È corsa contro il tempo per chiudere nove cantieri

8 Novembre 2015

Il Comune deve terminare e rendicontare gli interventi entro il 31 dicembre In ballo ci sono oltre sei milioni di euro per piazze, piste, rotonde e parcheggi

TERAMO. Il prossimo mese e mezzo sarà decisivo per la maggior parte dei cantieri aperti in città. Per nove dei 14 interventi messi in campo dal Comune il 31 dicembre scadrà il termine di completamento: proprio questa è la scadenza indicata dalla Regione per la rendicontazione degli interventi finanziati. In ballo ci sono oltre sei milioni di euro quasi tutti reperiti tramite i Pisu, piani di riqualificazione urbana finanziati dalla Regione.

L’opera più costosa è quella in corso a Colleparco che ruota intorno all'allestimento della nuova piazza. L'amministrazione ha destinato a questo progetto poco meno di 1,3 milioni di euro, che serviranno a trasformare l'area all'estremità di via Rambelli in uno spazio di aggregazione. Lungo la scarpata che la sovrasta sarà aperto un parco, con giochi per bambini, attraversato da percorsi pedonali che si snoderanno fino al campus universitario di Coste Sant'Agostino. L'intervento sarà completato dalla riqualificazione del campo da calcetto a lato di via Montauti.

Nella fase decisiva è anche la realizzazione della piazza a Colleatterrato basso che si svilupperà intorno alla chiesa parrocchiale anch'essa in fase di costruzione. Il progetto, sempre rientrante nei Pisu, costa 1,2 milioni di euro e prevede anche l'apertura di percorsi pedonali che condurranno al vicino campo di calcio. Lo spazio con pavimento in granito, panchine e illuminazione a led occuperà una superficie di circa mille metri quadri di fronte a piazza Rishon Le Zion e comprenderà anche un parcheggio. A Colleatterrato alto, invece, è in fase di completamento la sistemazione del campo di calcetto con una spesa di 450mila euro destinata alla costruzione di spogliatoi e locali da mettere a disposizione del comitato di quartiere.

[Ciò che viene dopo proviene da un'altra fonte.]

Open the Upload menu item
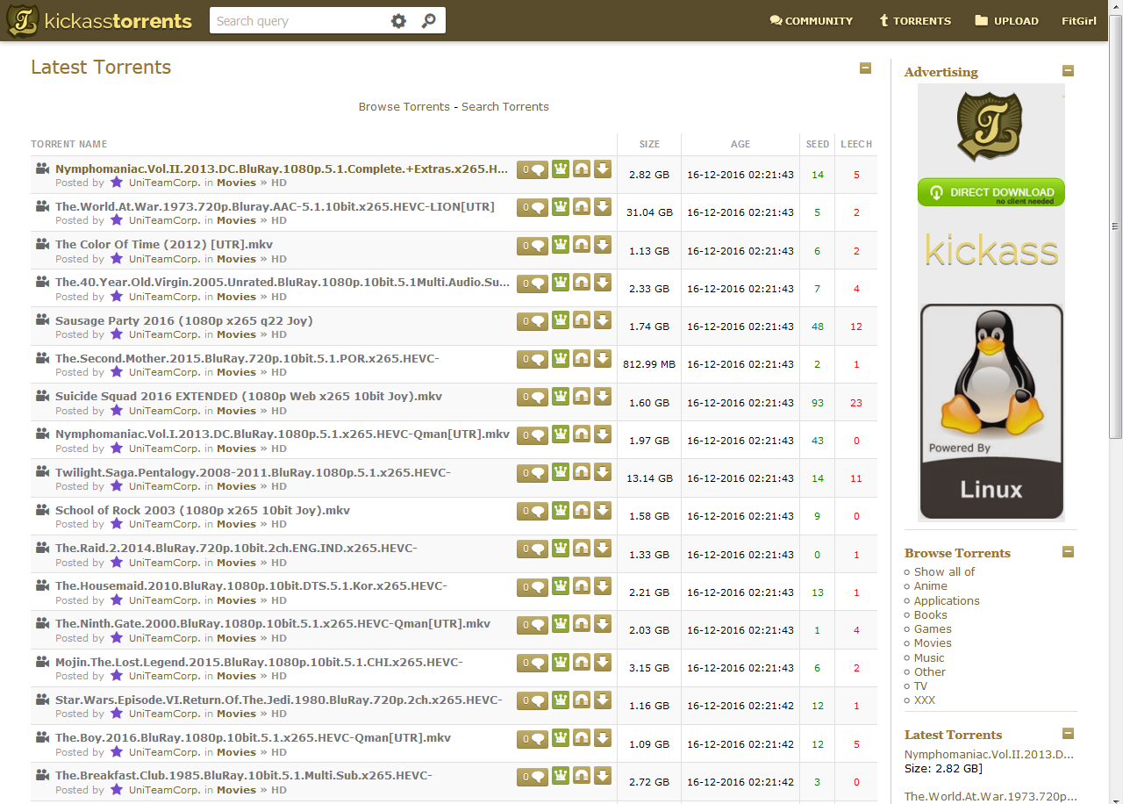The width and height of the screenshot is (1123, 804). click(x=1006, y=21)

Entro fine anno dovrà essere concretizzato anche il progetto del percorso ciclopedonale protetto alla Gammarana. La spesa è di poco inferiore ai 700mila euro. L'ampiezza dello spazio occupato dal percorso e delimitato da un cordolo di cemento nei giorni scorsi ha suscitato le proteste di commercianti e residenti della Gammarana, che hanno visto sparire molti posti auto. Le segnalazioni hanno indotto il sindaco Maurizio Brucchi a fare un sopralluogo nella zona durante il quale ha annunciato aggiustamenti.

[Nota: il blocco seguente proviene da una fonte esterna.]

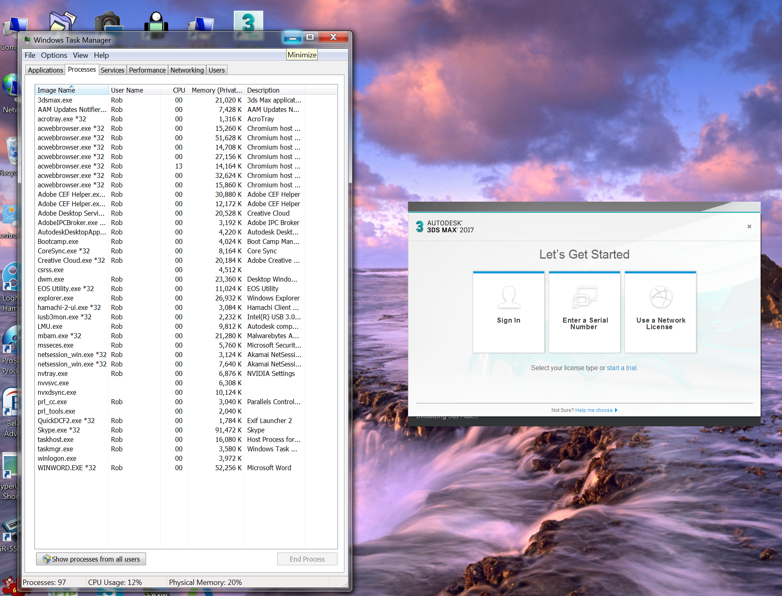This screenshot has height=596, width=782.
Task: Click the Task Manager title bar icon
Action: coord(27,40)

Tra le opere alla stretta decisiva c'è anche la rotonda all'ìncrocio tra ponte San Ferdinando e via Aeroporto (352mila euro), il parcheggio nell'area di risulta della stazione ferroviaria (284mila euro), l'adeguamento del campo di calcio a Piano della Lenta (160mila euro), il completamento della sala ipogea sotto piazza Garibaldi (1,1 milioni di euro) e l'attivazione delle nuove telecamere di controllo in città (142mila euro). Scadenze più lunghe sono previste per lo svincolo del Lotto zero alla Gammarana (2,2 milioni), che andrà realizzato entro luglio, e per la ristrutturazione di corso San Giorgio e corso de' Mchetti (3,7 milioni) da concludere a giugno del 2017. A giorni invece, stando ai tempi indicati dall'amministrazione, saranno ultimati i lavori alla piscina comunale (80mila euro), l'intervento tra porta Reale e via De Albentiis collegato all'apertura del parcheggio davanti alla Noé Lucidi (180mila), nonché la realizzazione dell'impianto sportivo a Villa Pavone (379mila).